On continue à le diaboliser précisément parce qu'on ne parvient pas à le combattre politiquement. Il y a une montée des attentes, des espoirs, des frustrations, des exaspérations. Face à ce flot qui ne cesse de monter, les partis classiques (et précisément, malheureusement le pouvoir socialiste…) ne savent pas quoi faire. Je crois même qu'ils jettent du feu dans le brasier. Il est évident que derrière cette montée aux régionales, il y a un certain nombre d'exaspérés, liés à la disparition de l'autorité de l'état, à l'affaiblissement de la justice, et donc à une certaine conception socialiste du pouvoir ; une certaine conception pénale du socialisme. Maintenir, comme on le fait, Christiane Taubira n'est pas un élément neutre pour expliquer ce qui s'est passé le 6 décembre. En outre, le président de la République est le premier responsable : c'est très bien d'être – à l'intérieur comme à l'extérieur – le chef de guerre contre le terrorisme, mais il faudrait d'abord s'occuper des crimes et des délits ordinaires. De l'autorité de l'Etat dans ce qu'elle a de quotidien. Il est évident qu'on diabolise le FN parce qu'on n'arrive pas à le combattre politiquement.
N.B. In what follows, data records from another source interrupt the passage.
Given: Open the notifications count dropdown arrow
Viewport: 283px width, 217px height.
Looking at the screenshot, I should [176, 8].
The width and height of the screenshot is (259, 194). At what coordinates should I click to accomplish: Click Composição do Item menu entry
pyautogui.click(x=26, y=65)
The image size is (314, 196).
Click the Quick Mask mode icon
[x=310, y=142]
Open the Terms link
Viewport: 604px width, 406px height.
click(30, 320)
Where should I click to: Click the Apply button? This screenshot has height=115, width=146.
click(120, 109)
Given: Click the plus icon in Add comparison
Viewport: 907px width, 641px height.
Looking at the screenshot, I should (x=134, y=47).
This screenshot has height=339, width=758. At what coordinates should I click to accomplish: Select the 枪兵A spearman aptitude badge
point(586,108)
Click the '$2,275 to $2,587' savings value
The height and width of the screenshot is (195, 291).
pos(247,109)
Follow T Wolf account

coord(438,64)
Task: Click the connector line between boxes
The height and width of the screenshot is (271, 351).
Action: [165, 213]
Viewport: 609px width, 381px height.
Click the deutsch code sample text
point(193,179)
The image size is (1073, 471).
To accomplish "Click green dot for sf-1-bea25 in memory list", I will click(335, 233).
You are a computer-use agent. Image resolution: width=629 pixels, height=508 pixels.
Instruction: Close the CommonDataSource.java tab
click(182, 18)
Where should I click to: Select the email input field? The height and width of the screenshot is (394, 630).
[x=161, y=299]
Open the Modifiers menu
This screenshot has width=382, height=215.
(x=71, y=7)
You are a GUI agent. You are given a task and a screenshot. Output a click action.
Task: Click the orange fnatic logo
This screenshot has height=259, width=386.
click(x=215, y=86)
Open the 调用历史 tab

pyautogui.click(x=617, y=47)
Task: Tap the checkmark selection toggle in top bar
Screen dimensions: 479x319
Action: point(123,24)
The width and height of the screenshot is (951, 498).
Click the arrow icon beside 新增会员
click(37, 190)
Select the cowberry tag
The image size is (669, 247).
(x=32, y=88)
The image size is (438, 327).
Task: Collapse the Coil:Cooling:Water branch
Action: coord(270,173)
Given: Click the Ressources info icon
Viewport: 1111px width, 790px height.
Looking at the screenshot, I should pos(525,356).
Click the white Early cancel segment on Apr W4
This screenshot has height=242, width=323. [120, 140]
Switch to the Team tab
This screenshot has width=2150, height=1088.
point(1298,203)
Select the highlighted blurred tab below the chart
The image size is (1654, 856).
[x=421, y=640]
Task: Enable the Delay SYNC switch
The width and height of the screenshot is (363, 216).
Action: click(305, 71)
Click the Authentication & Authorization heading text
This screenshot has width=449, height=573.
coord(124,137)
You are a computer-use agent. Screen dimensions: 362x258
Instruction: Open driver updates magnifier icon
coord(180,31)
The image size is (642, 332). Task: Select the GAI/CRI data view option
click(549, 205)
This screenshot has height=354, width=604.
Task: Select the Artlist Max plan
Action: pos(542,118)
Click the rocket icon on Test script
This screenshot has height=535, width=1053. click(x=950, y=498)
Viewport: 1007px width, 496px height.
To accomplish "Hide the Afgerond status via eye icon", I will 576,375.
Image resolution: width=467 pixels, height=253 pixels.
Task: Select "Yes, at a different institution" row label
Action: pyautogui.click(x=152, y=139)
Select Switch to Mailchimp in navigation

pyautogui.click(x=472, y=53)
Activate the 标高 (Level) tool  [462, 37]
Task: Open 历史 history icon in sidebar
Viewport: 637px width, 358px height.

Finalement, quelle solution rhétorique ces acteurs politiques pourraient imaginer pour faire un véritable barrage efficace au FN ? 

Tout d'abord, commencer par ne pas en parler et le combattre politiquement. L'opposition a a faire ce qu'elle doit. J'approuve, pour une fois et c'est rare, la position de Nicolas Sarkozy, qui a également été approuvée par François Fillon, Alain Juppé, Bruno Le Maire… C’est fondamental. Dans sa position, il y avait à la fois le respect de la démocratie, c’est-à-dire de ses électeurs qui ont voté massivement pour le FN dans six régions, ainsi que la conscience qu'il doit être combattu politiquement parce qu'il ne représentera jamais une voie opératoire et efficace pour la France. On peut retenir du FN, si on le souhaite, en matière d'autorité de l'Etat, d'ordre, de sécurité, de justice ou d'immigration. C'est peu ou prou déjà le cas chez les Républicains : quelqu'un comme Thierry Mariani n'est pas très éloigné de ce que propose le FN sur ces plans. Rien ne l'interdit donc. Les Républicains peuvent rendre opératoire ces aspects positifs et, du reste il faut combattre le Front National comme l'a proposé Nicolas Sarkozy, en montrant qu'il n'est pas une voie d'avenir, ne peut pas prospérer, aboutira à une dégradation de la santé de la France… Il ne s'agit pas de dire qu'il n'est pas dans notre espace démocratique, de le pourfendre équitablement, mais il s'agit techniquement et politiquement de démontrer ses absurdités.